Our study has many strengths. Firstly, this is the first study, to our knowledge, to estimate the prevalence of LSTV among cases who underwent lumbosacral surgery procedures. Other studies mainly reviewed the incidence of Bertolotti’s syndrome in the general population and its relation to back pain. Secondly, this study included 288 cases of lumbosacral surgical interventions, which is a big number. Thirdly, the same surgical team operated on all cases and in the same hospital.

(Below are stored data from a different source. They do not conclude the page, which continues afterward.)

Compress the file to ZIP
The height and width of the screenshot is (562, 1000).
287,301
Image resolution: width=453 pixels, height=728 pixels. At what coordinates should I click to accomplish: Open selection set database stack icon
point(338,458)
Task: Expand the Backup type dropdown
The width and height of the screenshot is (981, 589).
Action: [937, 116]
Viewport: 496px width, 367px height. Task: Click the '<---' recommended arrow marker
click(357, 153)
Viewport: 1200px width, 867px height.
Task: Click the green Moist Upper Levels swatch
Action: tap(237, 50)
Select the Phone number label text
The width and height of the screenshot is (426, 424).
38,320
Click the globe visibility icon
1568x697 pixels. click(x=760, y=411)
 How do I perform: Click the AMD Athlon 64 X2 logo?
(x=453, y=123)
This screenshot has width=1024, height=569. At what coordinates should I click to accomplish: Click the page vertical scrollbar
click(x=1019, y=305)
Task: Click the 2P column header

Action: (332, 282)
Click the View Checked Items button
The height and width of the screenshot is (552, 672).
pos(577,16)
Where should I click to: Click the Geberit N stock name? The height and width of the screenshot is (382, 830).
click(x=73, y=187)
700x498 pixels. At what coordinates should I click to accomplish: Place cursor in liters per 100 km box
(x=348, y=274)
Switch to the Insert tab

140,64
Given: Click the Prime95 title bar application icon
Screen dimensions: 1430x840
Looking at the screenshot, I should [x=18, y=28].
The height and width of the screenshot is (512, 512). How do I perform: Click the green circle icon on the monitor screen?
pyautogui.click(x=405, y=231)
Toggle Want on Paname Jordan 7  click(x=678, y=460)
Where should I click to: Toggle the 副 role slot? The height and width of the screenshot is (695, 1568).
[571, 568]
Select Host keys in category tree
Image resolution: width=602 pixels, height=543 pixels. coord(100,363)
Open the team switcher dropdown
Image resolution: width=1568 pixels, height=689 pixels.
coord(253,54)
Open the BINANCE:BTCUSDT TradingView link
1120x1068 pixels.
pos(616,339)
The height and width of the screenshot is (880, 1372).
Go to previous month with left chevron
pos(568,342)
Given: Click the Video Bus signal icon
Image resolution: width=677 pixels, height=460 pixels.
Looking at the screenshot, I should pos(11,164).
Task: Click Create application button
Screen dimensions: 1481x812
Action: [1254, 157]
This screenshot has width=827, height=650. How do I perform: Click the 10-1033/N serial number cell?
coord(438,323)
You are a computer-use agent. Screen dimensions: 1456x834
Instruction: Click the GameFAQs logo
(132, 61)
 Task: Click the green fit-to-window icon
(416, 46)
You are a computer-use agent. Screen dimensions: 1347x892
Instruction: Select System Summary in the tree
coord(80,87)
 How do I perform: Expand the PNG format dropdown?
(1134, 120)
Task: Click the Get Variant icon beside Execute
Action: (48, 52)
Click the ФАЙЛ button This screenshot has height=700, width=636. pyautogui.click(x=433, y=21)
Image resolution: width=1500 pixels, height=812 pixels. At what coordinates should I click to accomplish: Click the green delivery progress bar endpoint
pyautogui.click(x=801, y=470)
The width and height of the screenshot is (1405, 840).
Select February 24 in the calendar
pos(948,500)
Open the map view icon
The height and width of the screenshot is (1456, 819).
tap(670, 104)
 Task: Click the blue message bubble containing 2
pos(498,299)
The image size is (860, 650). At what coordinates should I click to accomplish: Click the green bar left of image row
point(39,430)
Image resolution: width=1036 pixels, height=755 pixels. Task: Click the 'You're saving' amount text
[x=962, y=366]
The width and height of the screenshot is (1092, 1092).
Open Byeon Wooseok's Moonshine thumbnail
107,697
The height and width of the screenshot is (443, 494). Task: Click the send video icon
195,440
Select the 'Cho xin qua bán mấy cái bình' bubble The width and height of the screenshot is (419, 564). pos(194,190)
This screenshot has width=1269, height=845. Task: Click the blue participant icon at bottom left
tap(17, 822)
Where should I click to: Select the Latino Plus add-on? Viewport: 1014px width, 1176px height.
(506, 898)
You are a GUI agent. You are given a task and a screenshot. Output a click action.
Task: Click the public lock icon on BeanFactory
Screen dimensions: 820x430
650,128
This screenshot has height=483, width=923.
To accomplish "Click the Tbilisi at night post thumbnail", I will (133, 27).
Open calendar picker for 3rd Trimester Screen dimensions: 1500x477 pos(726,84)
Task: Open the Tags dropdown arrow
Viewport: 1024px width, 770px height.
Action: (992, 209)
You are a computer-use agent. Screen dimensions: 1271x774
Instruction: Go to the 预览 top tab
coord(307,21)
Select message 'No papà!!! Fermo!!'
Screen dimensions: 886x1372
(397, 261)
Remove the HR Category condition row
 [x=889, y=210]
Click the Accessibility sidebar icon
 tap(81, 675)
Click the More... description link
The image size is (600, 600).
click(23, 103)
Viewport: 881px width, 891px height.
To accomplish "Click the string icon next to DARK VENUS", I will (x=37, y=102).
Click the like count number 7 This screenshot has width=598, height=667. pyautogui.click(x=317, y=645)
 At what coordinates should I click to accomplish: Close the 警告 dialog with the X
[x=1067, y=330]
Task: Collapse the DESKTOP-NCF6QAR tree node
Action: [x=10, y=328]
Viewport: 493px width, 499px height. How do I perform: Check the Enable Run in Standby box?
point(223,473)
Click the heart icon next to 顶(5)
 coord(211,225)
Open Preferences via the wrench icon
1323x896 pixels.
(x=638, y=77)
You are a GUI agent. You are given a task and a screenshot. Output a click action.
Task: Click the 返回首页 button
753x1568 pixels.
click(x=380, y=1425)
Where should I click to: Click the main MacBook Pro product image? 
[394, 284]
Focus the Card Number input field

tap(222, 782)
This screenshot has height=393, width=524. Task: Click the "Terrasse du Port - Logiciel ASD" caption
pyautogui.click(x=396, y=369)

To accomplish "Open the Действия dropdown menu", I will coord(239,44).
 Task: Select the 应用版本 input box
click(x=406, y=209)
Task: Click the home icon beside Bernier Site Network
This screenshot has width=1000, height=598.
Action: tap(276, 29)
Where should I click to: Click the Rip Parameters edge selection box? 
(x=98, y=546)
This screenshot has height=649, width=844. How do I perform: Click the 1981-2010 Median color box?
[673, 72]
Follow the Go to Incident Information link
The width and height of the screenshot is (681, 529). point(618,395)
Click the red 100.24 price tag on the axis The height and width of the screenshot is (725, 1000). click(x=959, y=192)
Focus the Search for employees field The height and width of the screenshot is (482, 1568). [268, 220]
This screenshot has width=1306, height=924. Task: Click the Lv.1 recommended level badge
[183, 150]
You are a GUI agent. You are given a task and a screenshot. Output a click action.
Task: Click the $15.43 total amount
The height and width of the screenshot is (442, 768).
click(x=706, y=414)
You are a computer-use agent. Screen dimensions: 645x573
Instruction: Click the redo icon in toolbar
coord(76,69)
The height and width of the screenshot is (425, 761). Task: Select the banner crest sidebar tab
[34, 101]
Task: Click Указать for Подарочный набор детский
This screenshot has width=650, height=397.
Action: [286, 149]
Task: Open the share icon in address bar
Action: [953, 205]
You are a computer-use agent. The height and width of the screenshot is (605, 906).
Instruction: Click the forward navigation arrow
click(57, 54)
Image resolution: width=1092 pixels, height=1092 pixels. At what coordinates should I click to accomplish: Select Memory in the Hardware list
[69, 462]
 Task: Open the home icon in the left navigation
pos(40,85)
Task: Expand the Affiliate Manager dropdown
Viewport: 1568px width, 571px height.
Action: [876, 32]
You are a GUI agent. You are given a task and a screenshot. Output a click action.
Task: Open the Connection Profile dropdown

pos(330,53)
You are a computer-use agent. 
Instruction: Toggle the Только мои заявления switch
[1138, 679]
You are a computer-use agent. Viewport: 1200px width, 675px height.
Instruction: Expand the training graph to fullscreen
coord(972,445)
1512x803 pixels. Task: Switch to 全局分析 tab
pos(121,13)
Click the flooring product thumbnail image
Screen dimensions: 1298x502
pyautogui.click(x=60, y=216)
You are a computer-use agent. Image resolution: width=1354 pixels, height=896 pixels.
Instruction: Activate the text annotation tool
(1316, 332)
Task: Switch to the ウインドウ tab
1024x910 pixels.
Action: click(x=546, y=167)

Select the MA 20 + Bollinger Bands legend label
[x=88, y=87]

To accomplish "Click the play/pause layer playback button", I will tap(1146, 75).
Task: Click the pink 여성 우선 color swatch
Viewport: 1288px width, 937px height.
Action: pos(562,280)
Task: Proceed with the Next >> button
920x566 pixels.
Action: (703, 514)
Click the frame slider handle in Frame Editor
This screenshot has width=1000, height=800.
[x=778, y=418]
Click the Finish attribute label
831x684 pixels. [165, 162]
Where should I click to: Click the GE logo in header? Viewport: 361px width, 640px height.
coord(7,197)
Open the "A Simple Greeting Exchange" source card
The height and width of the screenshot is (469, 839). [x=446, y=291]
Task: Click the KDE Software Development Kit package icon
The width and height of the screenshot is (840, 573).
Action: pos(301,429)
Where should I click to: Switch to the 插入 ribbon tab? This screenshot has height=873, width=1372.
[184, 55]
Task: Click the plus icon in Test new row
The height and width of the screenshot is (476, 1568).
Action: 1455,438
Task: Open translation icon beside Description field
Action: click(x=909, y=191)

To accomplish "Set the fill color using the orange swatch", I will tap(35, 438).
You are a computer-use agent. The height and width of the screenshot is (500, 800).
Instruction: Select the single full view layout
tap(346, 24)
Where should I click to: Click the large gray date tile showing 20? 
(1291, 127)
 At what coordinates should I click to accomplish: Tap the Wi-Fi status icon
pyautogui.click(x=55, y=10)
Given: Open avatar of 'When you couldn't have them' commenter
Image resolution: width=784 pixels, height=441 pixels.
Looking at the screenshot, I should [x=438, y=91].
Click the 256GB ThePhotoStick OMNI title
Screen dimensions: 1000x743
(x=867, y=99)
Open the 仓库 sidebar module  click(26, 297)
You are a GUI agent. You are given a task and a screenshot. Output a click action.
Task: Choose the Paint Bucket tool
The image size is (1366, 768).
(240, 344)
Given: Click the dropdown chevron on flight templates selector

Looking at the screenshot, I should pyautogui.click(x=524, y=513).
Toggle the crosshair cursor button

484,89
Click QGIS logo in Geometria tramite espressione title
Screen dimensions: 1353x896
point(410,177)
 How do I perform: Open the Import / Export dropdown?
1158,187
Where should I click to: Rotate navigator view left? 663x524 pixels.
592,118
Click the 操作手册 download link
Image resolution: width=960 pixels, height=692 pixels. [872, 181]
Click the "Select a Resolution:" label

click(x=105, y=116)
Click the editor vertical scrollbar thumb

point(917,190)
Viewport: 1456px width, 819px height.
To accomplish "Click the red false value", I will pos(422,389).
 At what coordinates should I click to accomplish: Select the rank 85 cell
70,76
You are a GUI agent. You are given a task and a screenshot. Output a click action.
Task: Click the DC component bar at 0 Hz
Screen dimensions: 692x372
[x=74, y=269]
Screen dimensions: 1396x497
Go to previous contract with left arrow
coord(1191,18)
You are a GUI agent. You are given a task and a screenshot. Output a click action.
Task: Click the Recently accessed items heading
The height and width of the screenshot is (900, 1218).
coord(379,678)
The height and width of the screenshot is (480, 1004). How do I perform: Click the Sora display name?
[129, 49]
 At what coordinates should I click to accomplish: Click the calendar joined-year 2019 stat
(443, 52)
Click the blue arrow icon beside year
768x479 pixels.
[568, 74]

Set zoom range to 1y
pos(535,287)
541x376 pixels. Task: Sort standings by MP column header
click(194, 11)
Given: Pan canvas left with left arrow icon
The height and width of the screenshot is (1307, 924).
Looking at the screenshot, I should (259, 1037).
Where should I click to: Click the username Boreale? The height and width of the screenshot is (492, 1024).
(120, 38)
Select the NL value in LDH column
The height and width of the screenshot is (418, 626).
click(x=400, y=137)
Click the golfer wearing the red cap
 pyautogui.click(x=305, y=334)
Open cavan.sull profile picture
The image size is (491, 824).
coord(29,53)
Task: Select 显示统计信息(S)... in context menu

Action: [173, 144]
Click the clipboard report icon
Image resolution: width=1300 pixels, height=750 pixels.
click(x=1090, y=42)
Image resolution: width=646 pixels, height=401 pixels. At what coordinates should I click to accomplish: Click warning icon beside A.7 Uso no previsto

It is recommended that a larger sample size should be included in further studies. Long-term studies will be needed to assess clinical outcomes. Future studies are necessary to compare clinical outcomes between both groups. Further scores and questionnaires can be used to have accurate results.

Conclusions

Our study concluded that the overall incidence of LSTV among all cases who underwent lumbosacral surgical procedures at the El Hadra University Hospital is 46.2%. LSTV is considered a risk factor for disc degenerative changes at the level above the transitional vertebra level. The incidence of lumbar canal stenosis and degenerative spondylolithesis was higher in the LSTV group compared to the non-LSTV group. However, the incidence of disc prolapse was lower in LSTV compared to non-LSTV patients. The incidence of disc prolapse and degenerative spondylolithesis at the L4-5 level was higher in the LSTV group compared to the non-LSTV group. In contrast, the incidence at L5-S1 was lower in LSTV compared to non-LSTV patients.